Users can create catalogs in Amoro for different environments, clusters, and table formats, and leverage the multi-catalog feature in Flink, Spark and Trino to enable federated computation across multiple clusters and formats. Additionally, properties configured in catalogs can be shared by all tables and users, avoiding duplication. By leveraging the multi-catalog design, Amoro provides support for a metadata center in data platforms.

When AMS and HMS are used together, HMS serves as the storage foundation for AMS. With the Iceberg Format, users can leverage the multi-catalog management functionality of AMS without introducing any Amoro dependencies.

How to use

Amoro v0.4 introduced the catalog management feature, where table creation is performed under a catalog. Users can create, edit, and delete catalogs in the catalogs module, which requires configuration of metastore, table format, and environment information upon creation. For more information, please refer to the documentation: Managing catalogs

In practice, it is recommended to create a catalog as follows:

  • If you want to collaborate with HMS, it is recommended to choose Hive as the Metastore, and choose Mixed-Hive or Iceberg as the Format according to your needs.
  • If you want to use the Mixed-Iceberg Format provided by Amoro, it is recommended to choose Amoro as the Metastore.

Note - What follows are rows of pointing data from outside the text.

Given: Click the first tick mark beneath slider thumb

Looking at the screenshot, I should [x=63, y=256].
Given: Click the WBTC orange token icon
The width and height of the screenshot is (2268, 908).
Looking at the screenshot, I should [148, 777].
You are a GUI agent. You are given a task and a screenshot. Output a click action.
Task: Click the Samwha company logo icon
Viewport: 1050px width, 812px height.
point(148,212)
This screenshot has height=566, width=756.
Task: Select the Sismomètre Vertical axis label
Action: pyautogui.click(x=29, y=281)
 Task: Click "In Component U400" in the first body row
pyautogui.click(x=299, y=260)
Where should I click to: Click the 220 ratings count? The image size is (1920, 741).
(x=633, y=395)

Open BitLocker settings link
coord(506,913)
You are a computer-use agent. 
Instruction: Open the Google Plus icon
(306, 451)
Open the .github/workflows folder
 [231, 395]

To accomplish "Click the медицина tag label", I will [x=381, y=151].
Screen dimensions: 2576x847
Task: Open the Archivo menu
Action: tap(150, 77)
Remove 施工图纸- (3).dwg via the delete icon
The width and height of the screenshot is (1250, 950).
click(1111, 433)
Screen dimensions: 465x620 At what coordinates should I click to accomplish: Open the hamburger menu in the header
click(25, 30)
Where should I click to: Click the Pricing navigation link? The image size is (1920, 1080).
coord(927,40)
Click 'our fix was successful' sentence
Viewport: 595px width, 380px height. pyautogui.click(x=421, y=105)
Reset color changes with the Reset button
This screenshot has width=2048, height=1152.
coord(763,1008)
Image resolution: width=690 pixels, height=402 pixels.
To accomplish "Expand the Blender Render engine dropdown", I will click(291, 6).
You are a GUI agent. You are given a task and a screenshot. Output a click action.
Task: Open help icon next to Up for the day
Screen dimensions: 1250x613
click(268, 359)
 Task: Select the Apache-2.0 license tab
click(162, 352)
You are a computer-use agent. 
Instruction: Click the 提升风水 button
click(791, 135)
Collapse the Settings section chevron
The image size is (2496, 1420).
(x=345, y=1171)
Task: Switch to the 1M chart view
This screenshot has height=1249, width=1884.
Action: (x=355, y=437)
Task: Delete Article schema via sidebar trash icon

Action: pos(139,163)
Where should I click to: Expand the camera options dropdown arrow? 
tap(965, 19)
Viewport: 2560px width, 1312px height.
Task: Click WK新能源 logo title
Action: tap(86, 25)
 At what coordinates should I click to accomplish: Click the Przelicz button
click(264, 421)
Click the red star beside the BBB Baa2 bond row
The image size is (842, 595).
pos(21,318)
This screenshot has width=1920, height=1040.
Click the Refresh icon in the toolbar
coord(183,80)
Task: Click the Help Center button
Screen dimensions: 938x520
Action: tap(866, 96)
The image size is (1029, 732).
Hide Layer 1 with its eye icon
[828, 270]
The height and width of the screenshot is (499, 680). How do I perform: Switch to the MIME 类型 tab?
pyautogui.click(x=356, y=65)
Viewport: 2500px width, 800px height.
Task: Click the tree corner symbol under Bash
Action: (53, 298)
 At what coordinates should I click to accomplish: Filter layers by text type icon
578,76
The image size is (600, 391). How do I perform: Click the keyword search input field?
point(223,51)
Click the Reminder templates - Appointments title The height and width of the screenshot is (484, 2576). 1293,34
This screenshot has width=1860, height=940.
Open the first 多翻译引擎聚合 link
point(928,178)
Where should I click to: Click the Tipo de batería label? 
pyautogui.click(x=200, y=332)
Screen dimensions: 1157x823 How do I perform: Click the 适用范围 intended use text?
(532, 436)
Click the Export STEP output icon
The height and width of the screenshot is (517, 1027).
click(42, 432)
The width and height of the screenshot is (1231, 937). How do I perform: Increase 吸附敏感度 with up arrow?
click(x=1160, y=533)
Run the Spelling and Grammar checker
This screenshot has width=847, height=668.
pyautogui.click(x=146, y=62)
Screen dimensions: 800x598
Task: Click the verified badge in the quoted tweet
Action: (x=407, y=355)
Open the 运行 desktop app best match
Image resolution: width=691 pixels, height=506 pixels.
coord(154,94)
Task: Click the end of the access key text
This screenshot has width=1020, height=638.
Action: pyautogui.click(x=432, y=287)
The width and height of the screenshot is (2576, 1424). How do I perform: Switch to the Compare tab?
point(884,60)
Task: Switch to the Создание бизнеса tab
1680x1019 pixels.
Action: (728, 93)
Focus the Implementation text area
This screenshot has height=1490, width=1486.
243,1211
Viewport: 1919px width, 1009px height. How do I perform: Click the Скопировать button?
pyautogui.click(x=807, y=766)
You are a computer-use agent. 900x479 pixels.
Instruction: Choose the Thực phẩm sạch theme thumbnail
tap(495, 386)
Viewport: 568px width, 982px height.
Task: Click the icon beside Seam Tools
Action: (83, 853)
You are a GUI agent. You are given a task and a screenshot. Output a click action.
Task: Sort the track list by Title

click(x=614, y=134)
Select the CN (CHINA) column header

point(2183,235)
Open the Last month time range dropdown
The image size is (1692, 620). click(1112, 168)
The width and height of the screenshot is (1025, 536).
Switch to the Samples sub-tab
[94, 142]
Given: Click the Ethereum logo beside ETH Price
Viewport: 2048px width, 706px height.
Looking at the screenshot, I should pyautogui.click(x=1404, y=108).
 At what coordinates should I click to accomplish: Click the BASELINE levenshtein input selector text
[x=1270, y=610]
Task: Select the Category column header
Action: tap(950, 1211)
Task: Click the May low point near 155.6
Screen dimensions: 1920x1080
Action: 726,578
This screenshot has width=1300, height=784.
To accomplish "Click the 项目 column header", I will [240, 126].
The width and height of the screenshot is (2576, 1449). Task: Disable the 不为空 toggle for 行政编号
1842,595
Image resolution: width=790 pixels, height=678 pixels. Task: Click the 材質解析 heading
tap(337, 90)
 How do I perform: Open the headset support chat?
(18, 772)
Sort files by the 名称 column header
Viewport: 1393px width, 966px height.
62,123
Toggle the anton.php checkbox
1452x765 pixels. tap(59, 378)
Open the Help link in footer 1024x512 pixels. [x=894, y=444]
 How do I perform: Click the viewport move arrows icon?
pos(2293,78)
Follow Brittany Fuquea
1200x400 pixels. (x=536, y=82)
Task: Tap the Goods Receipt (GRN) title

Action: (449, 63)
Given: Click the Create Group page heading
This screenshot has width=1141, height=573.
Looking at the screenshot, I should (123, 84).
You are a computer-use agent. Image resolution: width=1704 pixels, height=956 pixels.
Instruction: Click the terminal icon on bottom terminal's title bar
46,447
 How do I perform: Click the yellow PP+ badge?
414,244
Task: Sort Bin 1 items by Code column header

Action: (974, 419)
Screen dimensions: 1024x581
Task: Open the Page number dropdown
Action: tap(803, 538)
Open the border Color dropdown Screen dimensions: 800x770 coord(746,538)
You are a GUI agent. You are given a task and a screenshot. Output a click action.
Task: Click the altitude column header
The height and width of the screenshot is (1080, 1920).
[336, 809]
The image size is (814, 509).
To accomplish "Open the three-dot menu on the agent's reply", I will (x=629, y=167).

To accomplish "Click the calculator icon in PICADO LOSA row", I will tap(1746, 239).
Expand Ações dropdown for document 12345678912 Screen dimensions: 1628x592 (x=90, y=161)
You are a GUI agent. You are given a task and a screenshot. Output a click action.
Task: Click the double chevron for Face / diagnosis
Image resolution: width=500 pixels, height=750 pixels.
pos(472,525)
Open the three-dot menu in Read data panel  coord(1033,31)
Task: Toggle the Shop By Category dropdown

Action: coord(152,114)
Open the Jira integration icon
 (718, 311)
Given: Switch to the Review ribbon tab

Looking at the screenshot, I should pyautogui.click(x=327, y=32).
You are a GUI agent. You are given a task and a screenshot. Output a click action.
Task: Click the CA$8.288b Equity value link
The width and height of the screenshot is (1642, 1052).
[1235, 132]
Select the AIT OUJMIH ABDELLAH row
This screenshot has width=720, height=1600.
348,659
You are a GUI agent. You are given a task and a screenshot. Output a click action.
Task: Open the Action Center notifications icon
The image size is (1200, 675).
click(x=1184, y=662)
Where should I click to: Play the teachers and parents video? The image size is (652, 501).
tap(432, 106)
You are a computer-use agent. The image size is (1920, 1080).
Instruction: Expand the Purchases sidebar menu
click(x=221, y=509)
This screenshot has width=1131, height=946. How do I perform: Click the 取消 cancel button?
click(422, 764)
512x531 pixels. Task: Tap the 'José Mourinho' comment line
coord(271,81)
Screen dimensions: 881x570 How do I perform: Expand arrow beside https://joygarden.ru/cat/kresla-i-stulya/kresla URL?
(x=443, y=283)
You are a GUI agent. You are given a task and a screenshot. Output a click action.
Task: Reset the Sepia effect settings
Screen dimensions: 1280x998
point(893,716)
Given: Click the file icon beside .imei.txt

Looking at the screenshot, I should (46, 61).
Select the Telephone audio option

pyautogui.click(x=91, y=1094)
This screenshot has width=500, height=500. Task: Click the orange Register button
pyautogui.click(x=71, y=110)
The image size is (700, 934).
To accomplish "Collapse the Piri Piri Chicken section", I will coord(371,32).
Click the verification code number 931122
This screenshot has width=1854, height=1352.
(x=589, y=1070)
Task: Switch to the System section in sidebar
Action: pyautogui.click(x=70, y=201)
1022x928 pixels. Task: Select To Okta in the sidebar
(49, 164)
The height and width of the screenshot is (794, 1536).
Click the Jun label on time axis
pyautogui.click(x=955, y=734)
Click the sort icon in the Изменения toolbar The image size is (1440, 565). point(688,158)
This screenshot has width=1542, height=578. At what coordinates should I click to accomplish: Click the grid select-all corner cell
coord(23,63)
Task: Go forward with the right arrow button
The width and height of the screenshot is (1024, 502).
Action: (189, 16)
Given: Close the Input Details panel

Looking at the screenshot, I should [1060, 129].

Currently, only one table format can be selected when creating an Amoro catalog. This is mainly because the engine will parse the catalog into a specific data source when using it, and a one-to-one format is intuitive. On the other hand, this limitation can be bypassed when using HMS directly, such as the SessionCatalog implementation provided by the Iceberg community. In the future, Amoro will consider providing users with more flexible management methods.

Future work

AMS will focus on two goals to enhance the value of the metadata center in the future:

  • Expand data sources: In addition to data lakes, message queues, databases, and data warehouses can all be managed as objects in the catalog. Through metadata center and SQL-based federated computing of the computing engine, AMS will provide infrastructure solutions for data platforms such as DataOps and DataFabric
  • Automatic catalog detection: In compute engines like Spark and Flink, it is possible to automatically detect the creation and changes of a catalog, enabling a one-time configuration for permanent scalability.